Abstract BACKGROUND CD40 is a co-stimulatory receptor present on antigen-presenting cells. CD40 agonists are hypothesized to reverse cancer-induced immune suppression and induce tumor cell killing. The PBTC completed a first-in-pediatrics phase 1 study (PBTC-051) of the CD40 agonistic monoclonal antibody APX005M (sotigalimab). METHODS Patients 1-21.99 years old with recurrent/progressive/refractory malignant non-brainstem central nervous system (CNS) tumors were eligible for stratum 1, and those with post-radiation pre-progression diffuse intrinsic pontine glioma (DIPG) for stratum 2. Patients received APX005M (sotigalimab) via IV on day 1 of each 21 day cycle.

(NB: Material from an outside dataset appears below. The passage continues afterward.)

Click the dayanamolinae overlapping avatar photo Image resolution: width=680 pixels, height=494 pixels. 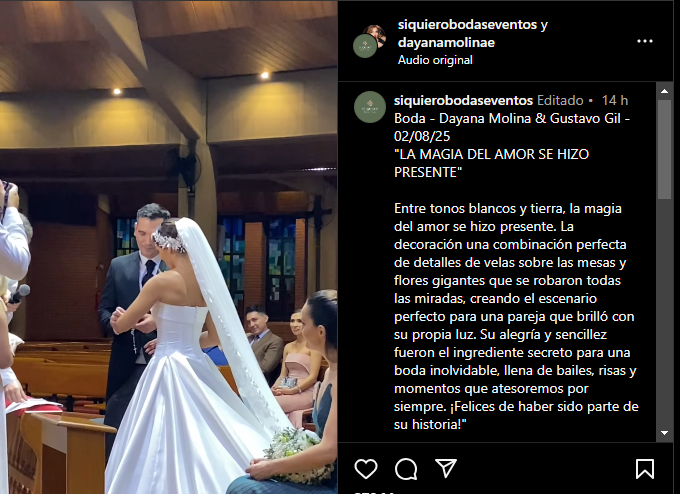click(x=377, y=34)
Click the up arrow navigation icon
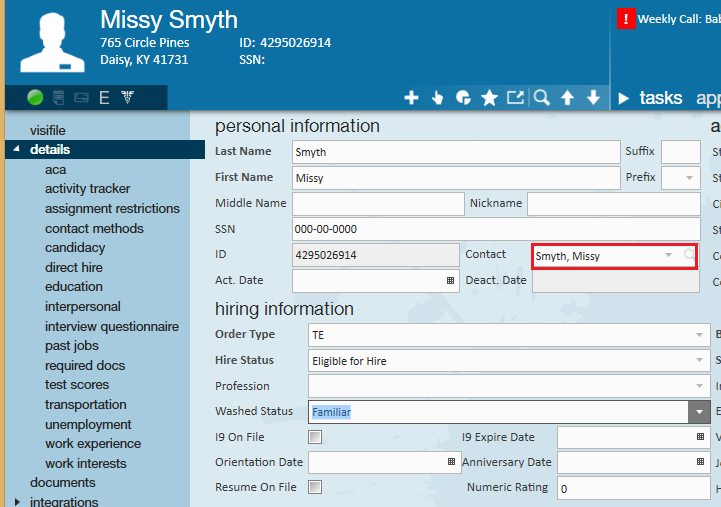Image resolution: width=721 pixels, height=507 pixels. (567, 98)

A 3 + 3 statistical design was used for dose escalation through 3 planned dose levels (DL). Patients could receive APX005M (sotigalimab) for 36 cycles or until disease progression, unacceptable toxicity, or death. RESULTS 31 eligible patients enrolled (20 on stratum 1, 11 on stratum 2) between 2018-2023; 29 were evaluable for dose finding. The most common diagnosis in stratum 1 was ependymoma (35%). DL3 (0.6 mg/kg) was the recommended phase 2 dose (RP2D) for stratum 1 and DL2 (0.3 mg/kg) for stratum 2. Five patients had dose limiting toxicities—two stratum 1 patients at DL3 and three stratum 2 patients at DL3. The most common grade 3+ adverse events at least possibly attributable to APX005M (sotigalimab) were lymphopenia, neutropenia, leukopenia, and increased ALT. Median number of cycles was 2 (1-36) for stratum 1 and 3 (1-19) for stratum 2. No patients had an objective response to APX005M. 6 month progression-free survival (PFS) for stratum 2 patients (calculated from start of treatment) was 30.7±12.8%; median PFS was 3.7 months. CONCLUSIONS APX005M was well-tolerated in pediatric patients with both recurrent/refractory/progressive CNS tumors and post-radiation pre-progression DIPG. A RP2D was established for both populations. Future studies of this agent in pediatric neuro-oncology patients should prioritize combination therapy.